Solve the initial-value problem

dx/dt=6x-1 x(0)=3

I have the solution to the problem but I don't understand one of the steps in the problem ;

dx/dt -6x=-1

(dx/dt - 6x ) (e^-6t) = -e^-6t - multiplied through by the integrating factor of e^-6t

This is simply
d/dt ( (e^-6t)(x))=-e^-6t

I don't get the above step , could anyone explain it . I was thinking maybe of using the substitution u=e^-6t

Thanks for any help .

Reply 1

Notnek

By the product rule,

\displaystyle \frac{d}{dt}\left(e^{-6t}x\right) = (-6e^{-6t} \times x) + (e^{-6t}\times \frac{dx}{dt}) =...

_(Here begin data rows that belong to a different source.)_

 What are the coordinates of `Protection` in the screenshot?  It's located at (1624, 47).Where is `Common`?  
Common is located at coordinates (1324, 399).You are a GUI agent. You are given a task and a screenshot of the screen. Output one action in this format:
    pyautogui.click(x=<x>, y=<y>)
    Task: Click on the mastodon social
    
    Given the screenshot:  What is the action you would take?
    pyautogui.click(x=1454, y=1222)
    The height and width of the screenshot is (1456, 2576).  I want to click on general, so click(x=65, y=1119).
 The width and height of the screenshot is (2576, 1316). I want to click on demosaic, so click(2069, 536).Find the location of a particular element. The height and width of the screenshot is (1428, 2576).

Does that makes sense? This step is the same for any integrating factor question and after doing a few, you'll notice that it's the same each time and you should get the hang of it.

(edited 13 years ago)

Reply 2

Rubgish

When using an integrating factor, the idea is to try and get it back into a product rule form. Assuming you've found the integrating factor correctly, then the LHS of your equation should always be the expanded form of the product rule. If you then put it back into the product form, it makes it much easier to integrate than it would have been otherwise.